Novel azo pyridone dyes based on dihydropyrimidinone skeleton: Synthesis, DFT study and anticancer activity
Authors/Creators
- 1. Innovation Centre of Faculty of Technology and Metallurgy in Belgrade, Karnegijeva 4, Belgrade, Serbia
- 2. Faculty of Technology and Metallurgy, University of Belgrade, Karnegijeva 4, Belgrade, Serbia
- 3. Department of Chemistry, Institute of Chemistry, Technology and Metallurgy, University of Belgrade, Studentski Trg 12-16, Belgrade, Serbia
- 4. Institute of Oncology and Radiology of Serbia, Pasterova 14, Belgrade, Serbia
Description
Seven novel azo dyes with 2-pyridone and dihydropyrimidinone moieties have been synthesized and thoroughly characterized. The azo-hydrazone tautomerism has been investigated by experimental and theoretical approaches. The optimizations of geometries have been performed with density functional theory (DFT). The vibrational and NMR spectra were calculated and correlated with experimental ones. Furthermore, quantum chemical descriptors were calculated and MEP maps were plotted to determine biological reactivity of dyes. The antioxidant assay evinced that 5, 6 and 7 are promising antioxidant candidates. In vitro cytotoxic activity was studied against three malignant cell lines: prostate adenocarcinoma (PC-3), lung carcinoma (A549) and chronic myelogenous leukemia (K562), as well as against human normal lung fibroblasts (MRC-5), using MTT assay. Examination of cytotoxic effects on human cancer cell lines showed the concentration dependent cytotoxicity of all investigated compounds.
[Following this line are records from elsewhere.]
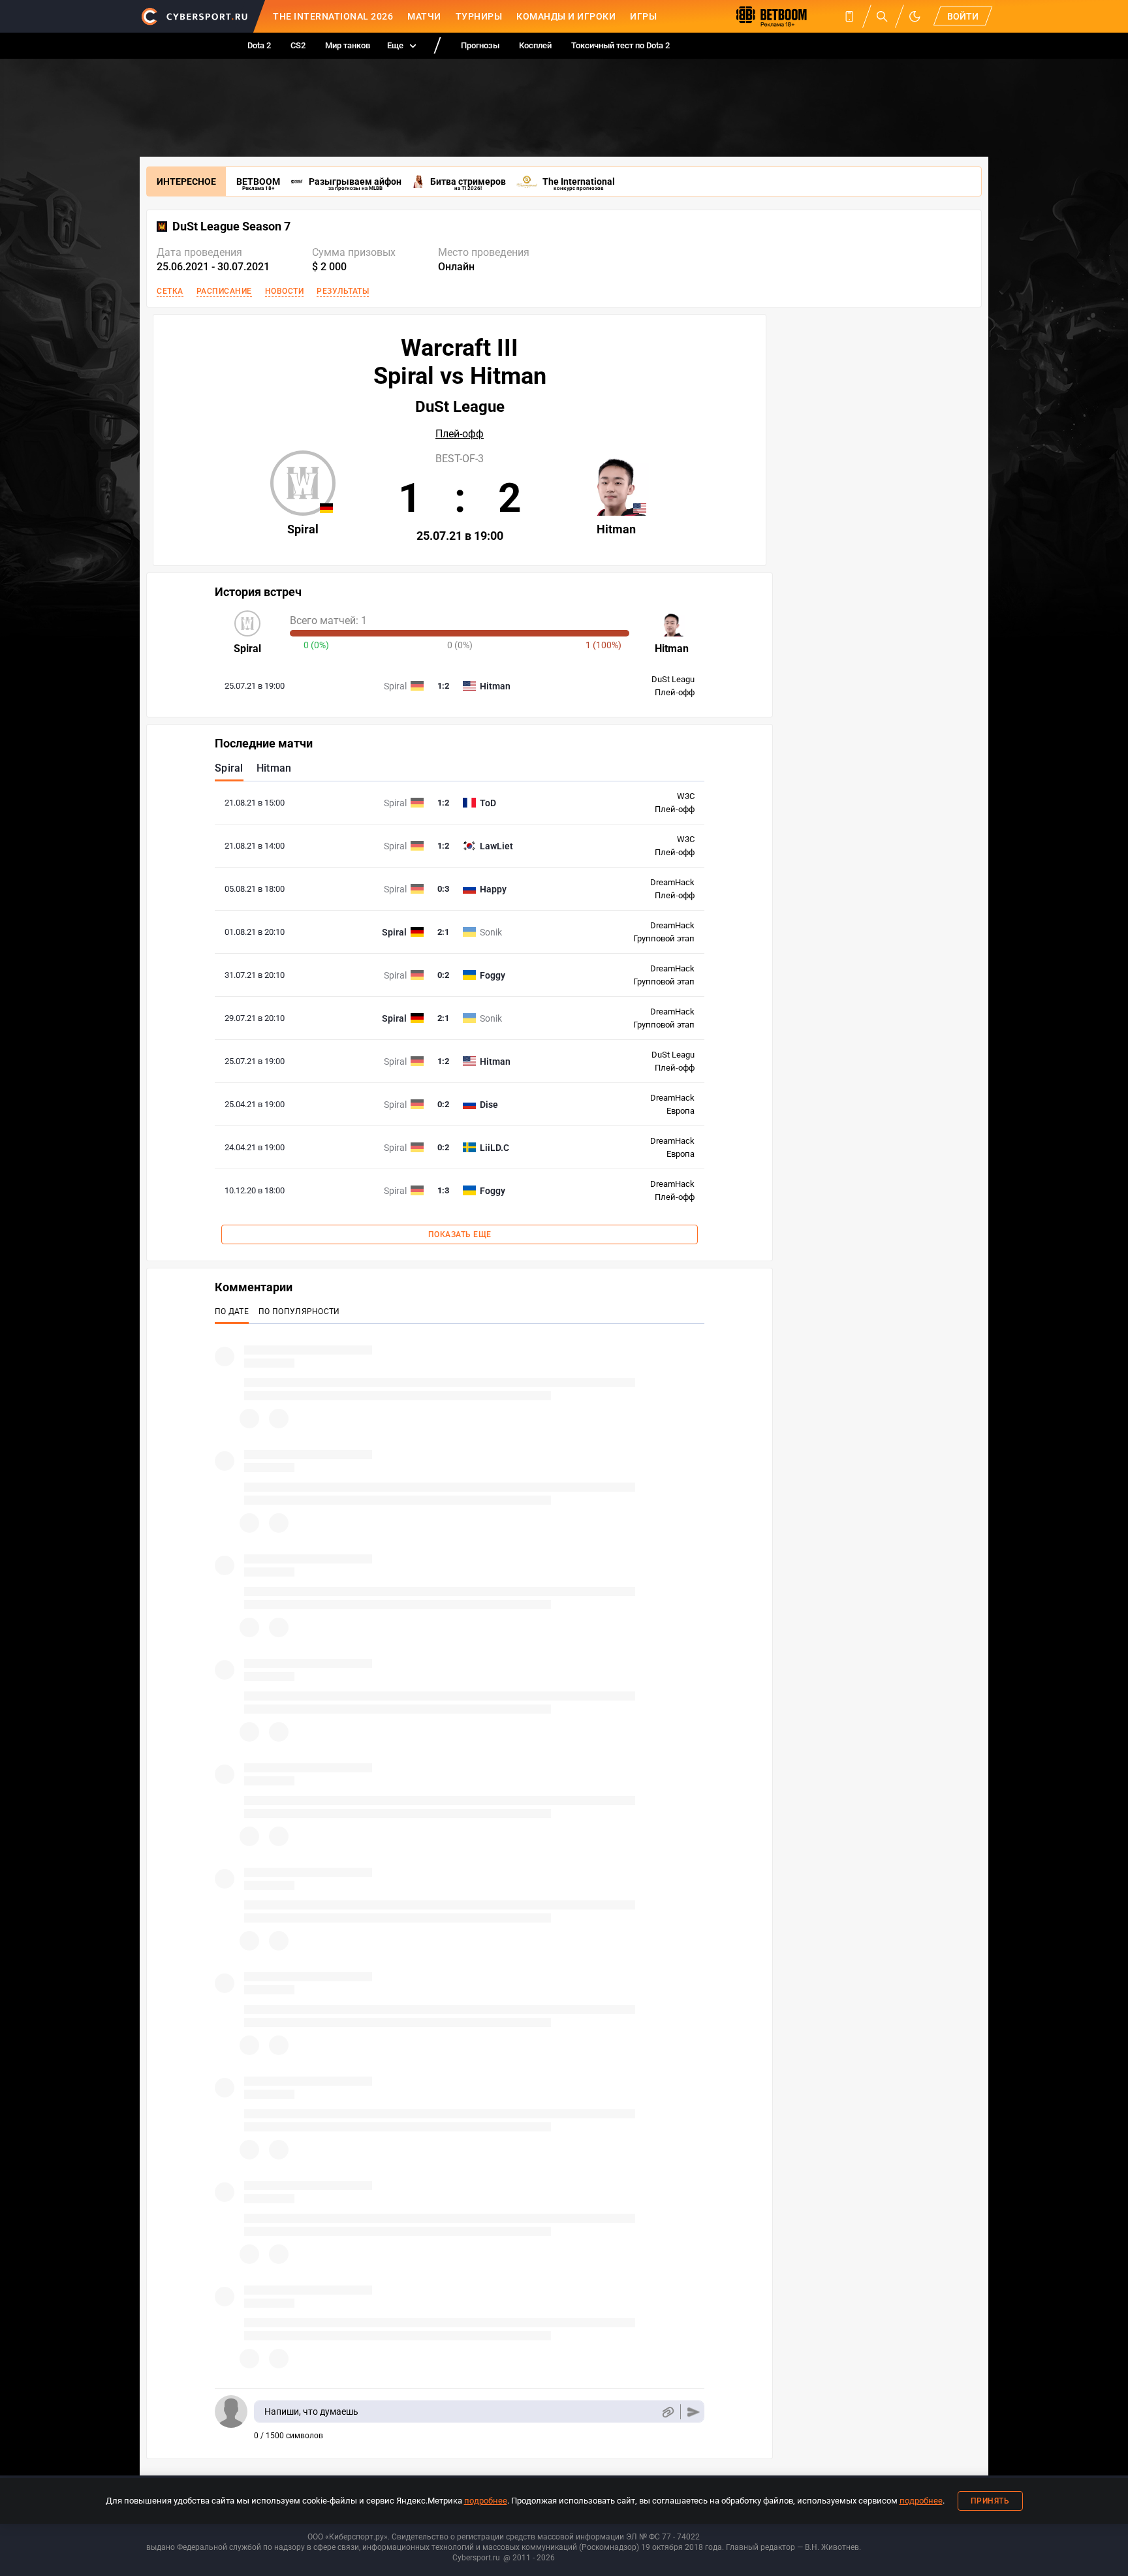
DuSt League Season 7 (231, 226)
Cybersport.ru (476, 2557)
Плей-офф (459, 434)
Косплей (535, 45)
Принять (990, 2500)
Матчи (424, 16)
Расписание (224, 291)
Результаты (343, 291)
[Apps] (849, 16)
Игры (643, 16)
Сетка (170, 291)
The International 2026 (333, 16)
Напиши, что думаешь (311, 2411)
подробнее (485, 2500)
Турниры (479, 16)
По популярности (299, 1311)
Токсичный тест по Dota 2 (620, 45)
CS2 (298, 45)
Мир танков (347, 45)
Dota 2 (259, 45)
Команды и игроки (566, 16)
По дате (232, 1311)
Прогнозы (480, 45)
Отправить (693, 2412)
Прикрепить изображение (667, 2412)
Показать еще (460, 1234)
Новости (284, 291)
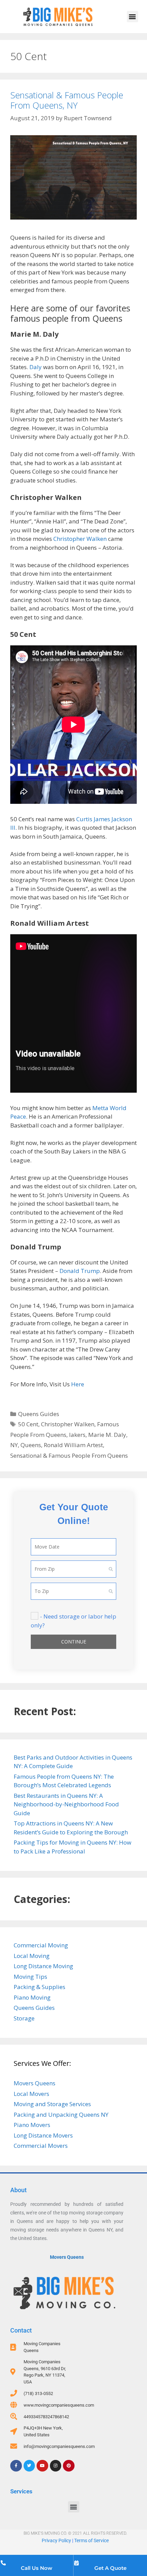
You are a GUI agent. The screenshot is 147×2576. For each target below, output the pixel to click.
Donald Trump (79, 1271)
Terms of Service (91, 2540)
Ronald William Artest (73, 1445)
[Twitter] (29, 2466)
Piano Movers (32, 2125)
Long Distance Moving (43, 1966)
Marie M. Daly (107, 1435)
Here (77, 1384)
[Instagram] (56, 2466)
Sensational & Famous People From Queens (69, 1455)
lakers (77, 1435)
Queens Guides (38, 1414)
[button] (132, 16)
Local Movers (31, 2094)
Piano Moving (32, 1997)
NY (14, 1445)
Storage (24, 2018)
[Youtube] (42, 2466)
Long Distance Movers (43, 2135)
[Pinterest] (69, 2466)
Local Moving (32, 1956)
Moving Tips (30, 1976)
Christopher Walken (80, 539)
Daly (35, 367)
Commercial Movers (41, 2146)
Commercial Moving (41, 1945)
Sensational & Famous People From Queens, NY (66, 100)
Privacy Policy (56, 2540)
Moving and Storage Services (52, 2104)
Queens (31, 1445)
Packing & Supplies (39, 1987)
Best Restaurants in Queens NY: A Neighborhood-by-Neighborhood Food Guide (66, 1804)
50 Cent (28, 1424)
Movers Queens (34, 2083)
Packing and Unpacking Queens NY (61, 2114)
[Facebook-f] (16, 2466)
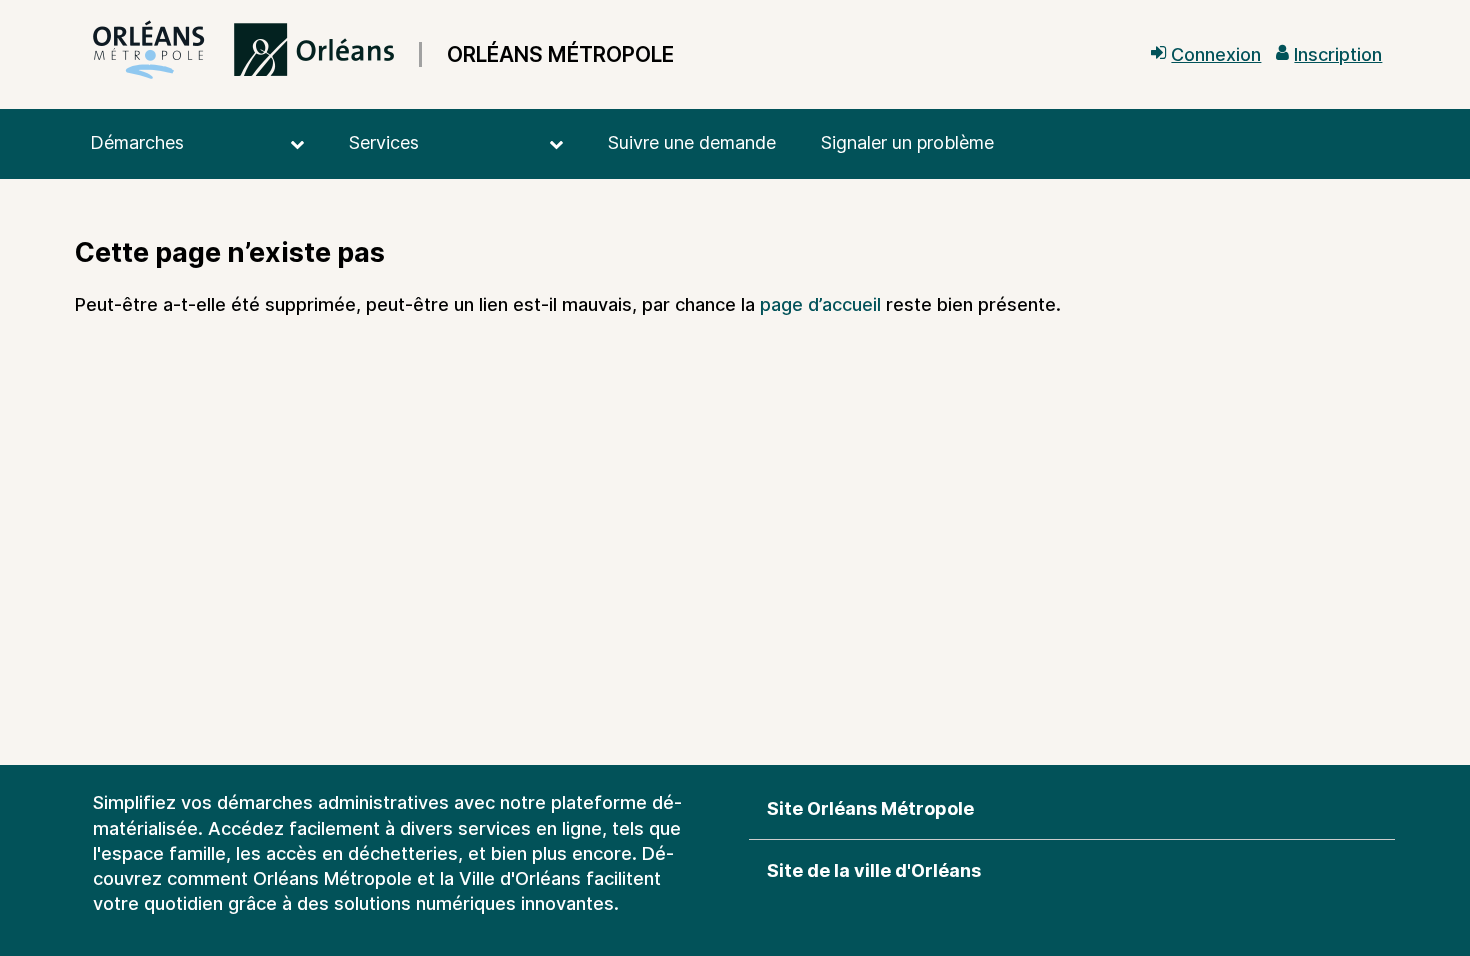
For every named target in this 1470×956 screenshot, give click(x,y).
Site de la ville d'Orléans (874, 870)
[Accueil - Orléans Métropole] (243, 54)
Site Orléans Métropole (870, 808)
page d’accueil (820, 304)
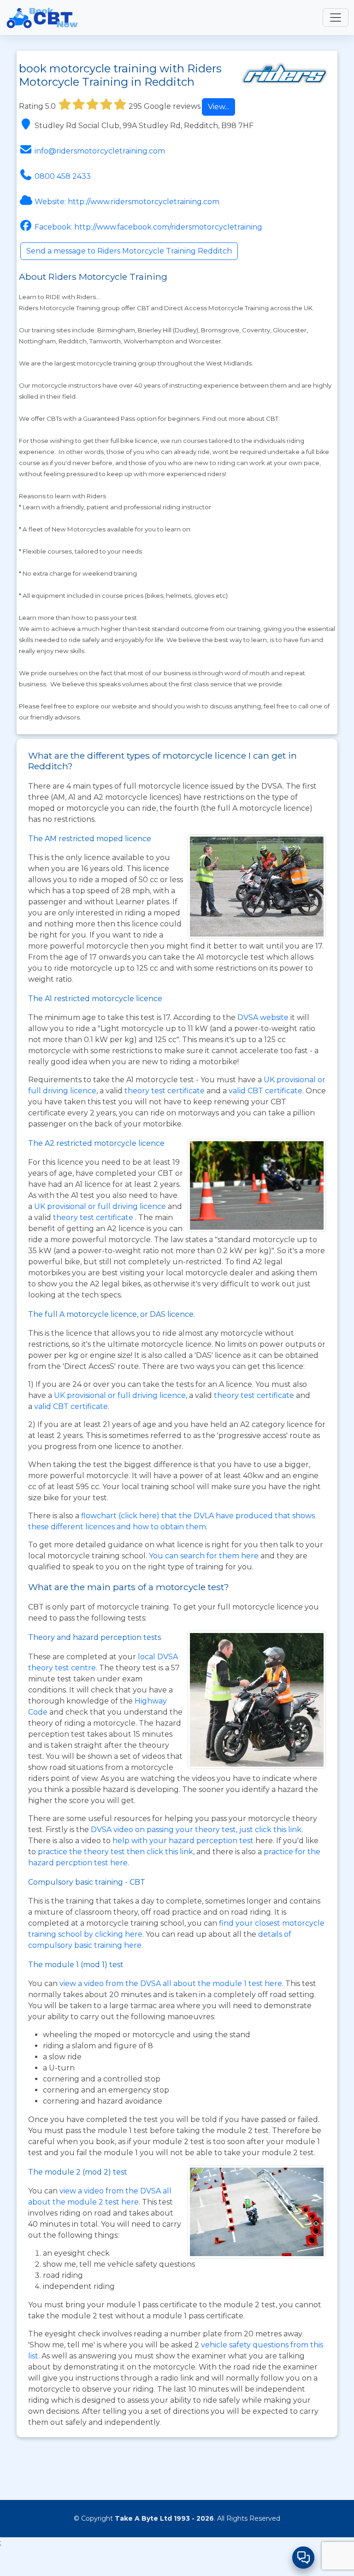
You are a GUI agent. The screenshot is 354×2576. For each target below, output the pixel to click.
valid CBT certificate (265, 1090)
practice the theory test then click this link (115, 1851)
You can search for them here (204, 1555)
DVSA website (263, 1017)
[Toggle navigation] (335, 17)
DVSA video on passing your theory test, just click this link (196, 1829)
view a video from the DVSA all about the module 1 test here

The K562 cells were the most sensitive to the cytotoxicity of the compounds 3, 5 and 6, wherein compound 5 was particularly prominent and selective in cytotoxic action between K562 (24.97 μM) and PC-3 (48.98 μM) cancer cells, and normal MRC-5 (91.11 μM) cells. Moreover, the cell cycle analysis of compound 5 was examined in K562 cells, by flow cytometry, to study its mechanism of anticancer action. Finally, in silico evaluation of physicochemical parameters, druglikeness and ADME properties showed that investigated compounds are orally bioavailable with no permeation to the blood brain barrier.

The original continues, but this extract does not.